Mudar de cidade é algo curioso. Muitas vezes, os desafios se sobrepõem ao prazer das novas experiências. O medo foi o primeiro sentimento que experimentei, presente nas ciclovias escuras, nas ruas vazias, infinitas áreas gramadas, as passagens por baixo da via e o silêncio interminável.

Todos esses desafios interferiram na minha relação com a nova, intrigante e misteriosa cidade. Nos primeiros dias, só me atrevia a dar a volta no quarteirão e andar até as quadras vizinhas, sempre reclamando da ausência de calçadas, faixa de pedestres, iluminação e do número excessivo de carros.

Em um dia limite, desci as escadas com a bicicleta nos ombros e pedalei por uma ciclovia próxima, ao subir a rampa de acesso à ciclovia depois de atravessar uma via movimentada, senti uma sensação imediata de alívio. Ufa, estou segura! Isso apesar dos inúmeros problemas no caminho, rampas ausentes, buracos e falta de sinalização nas travessias.

O que não impediu o aumento da sensação de confiança e diminuição proporcional do medo, até me sentir traída por trechos descontínuos. Perante a sensação de, com mais algumas pedaladas, estar sendo levada para uma situação de risco materializada logo a frente em uma rodovia cuja velocidade é 80 quilômetros por hora, onde não há faixas de travessia e não existe nenhuma referência de caminho seguro para prosseguir, restando como alternativa arriscar-se ou voltar, sendo que o voltar significa não conhecer um dos parques mais bonitos da cidade cujas copas das árvores já saltam ao olhos.

Tão longe e tão perto, no meio do caminho entre mim e meu destino está o medo. Na hora da escolha, vem na cabeça a imagem das duas bicicletas brancas deixadas ao longo do caminho para manter viva a memória de quem perdeu a vida no trânsito, assim como pequenos santuários que lembram "casinhas", em muitas rodovias brasileiras, também materializam a dor e a lembrança de quem perdeu alguém para o trânsito.

A opção foi continuar e competir com o tráfego intenso de veículos. Enquanto isso, imaginei que parte das pessoas no volante estaria se perguntando: o que ela está fazendo no meio da rua? Depois morre e não sabe o porquê. Pois é: eu só queria ir ao parque.

Depois desse dia, voltei muitas vezes a esse lugar que se tornou o meu preferido na cidade. Para a perfeição, só falta que o parque seja integrado à cidade, algo tão simples e tão pouco frequente quando se fala de equipamentos públicos como esse ou, praças, centros esportivos, hospitais etc.

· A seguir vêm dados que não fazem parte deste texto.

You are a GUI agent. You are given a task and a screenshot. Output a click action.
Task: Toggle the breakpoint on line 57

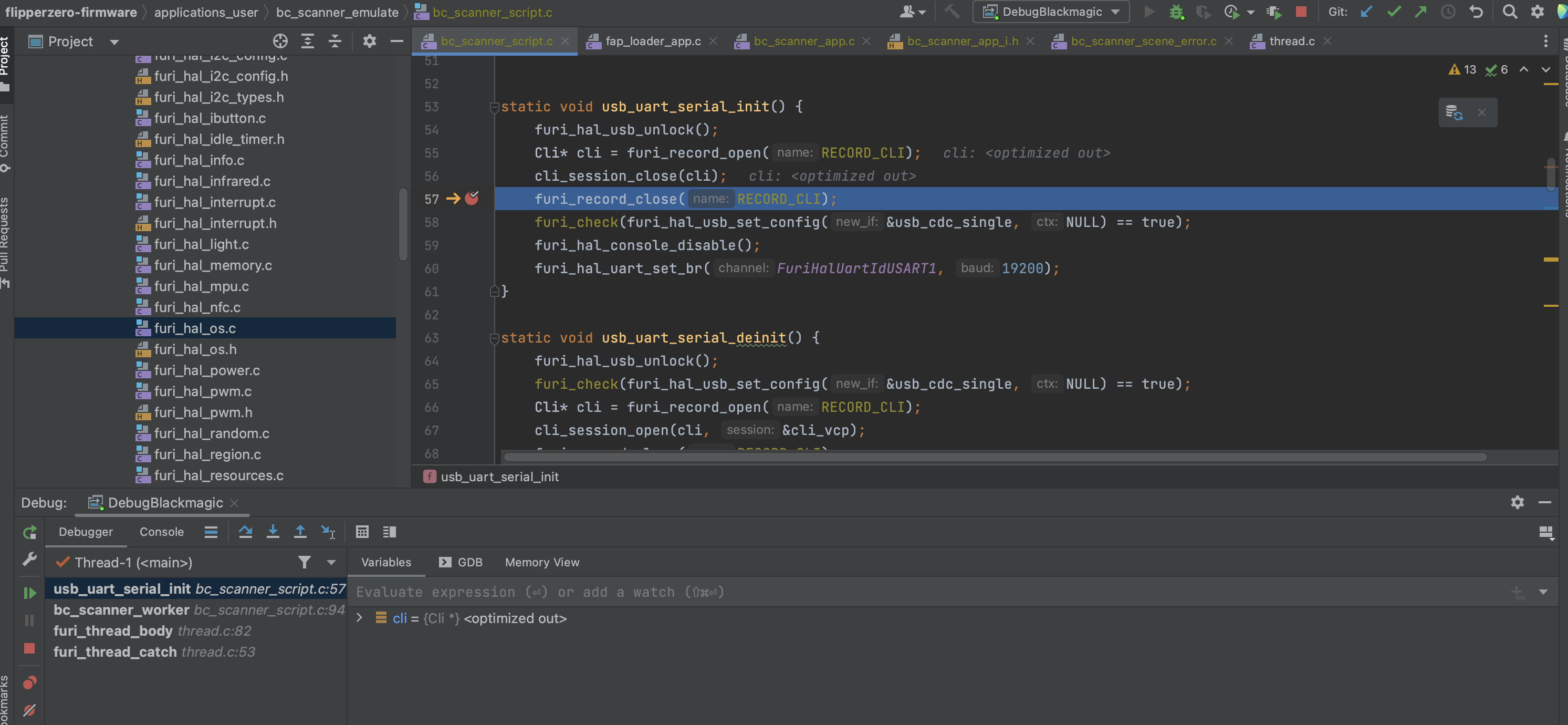pyautogui.click(x=472, y=199)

Porém, acostumada com essa carência de acessibilidade, naquele momento em que eu buscava um caminho menos arriscado ou uma rota mais rápida, tentei identificar alguma pista, como um trecho desgastado na grama causado pela recorrência de passagem de pés e pneus, ou em guias quebradas no tamanho de um pneu de bicicleta formando pequenas rampas artesanais de cimento em pontos estratégicos. São pequenos detalhes que te fazem fugir de situações de risco, mas que também revelam a falta de atenção do poder público com a vida e a segurança da população.

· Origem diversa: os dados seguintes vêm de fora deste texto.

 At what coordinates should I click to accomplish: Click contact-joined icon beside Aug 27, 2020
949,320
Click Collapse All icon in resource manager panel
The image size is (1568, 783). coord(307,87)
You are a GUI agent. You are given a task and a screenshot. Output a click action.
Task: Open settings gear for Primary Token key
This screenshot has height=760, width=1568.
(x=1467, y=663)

Sempre me sinto tomada por uma sensação de frustração profunda quando me entrego para uma experiência urbana e ela me trai, mas uma esperança me toma quando vejo os sinais de resistência contra a cidade construída para o carro.

Para algumas pessoas, o medo pode ser algo passageiro. Para outras, pode ser uma barreira intransponível que as mantêm durante toda uma vida presas em uma lata hermética de uma tonelada, movida a quatro rodas ou trancada dentro de casa.

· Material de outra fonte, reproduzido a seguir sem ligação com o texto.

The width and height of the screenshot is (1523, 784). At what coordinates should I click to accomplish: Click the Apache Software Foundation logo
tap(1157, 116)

Se existe o medo e as alternativas para contorná-lo, no outro extremo está a confiança, que pode ser traduzida como àquela sensação que sentimos quando o trem para na plataforma exatamente no horário previsto, quando as bicicletas indicadas no aplicativo de compartilhamento estão lá esperando ou quando estamos em um calçadão que oferece acessibilidade, sombra e um lugar para tomar um sorvete.

A confiança é libertadora, na medida que sua presença sempre vem acompanhada da redução do estresse, ansiedade, risco etc, que também se traduz na possibilidade de pedalar até o parque em segurança. Planejar e projetar cidades deveria ser um processo norteado pela necessidade de gerar confiança em quem vive nelas, a ponto de que o medo seja banido da experiência urbana.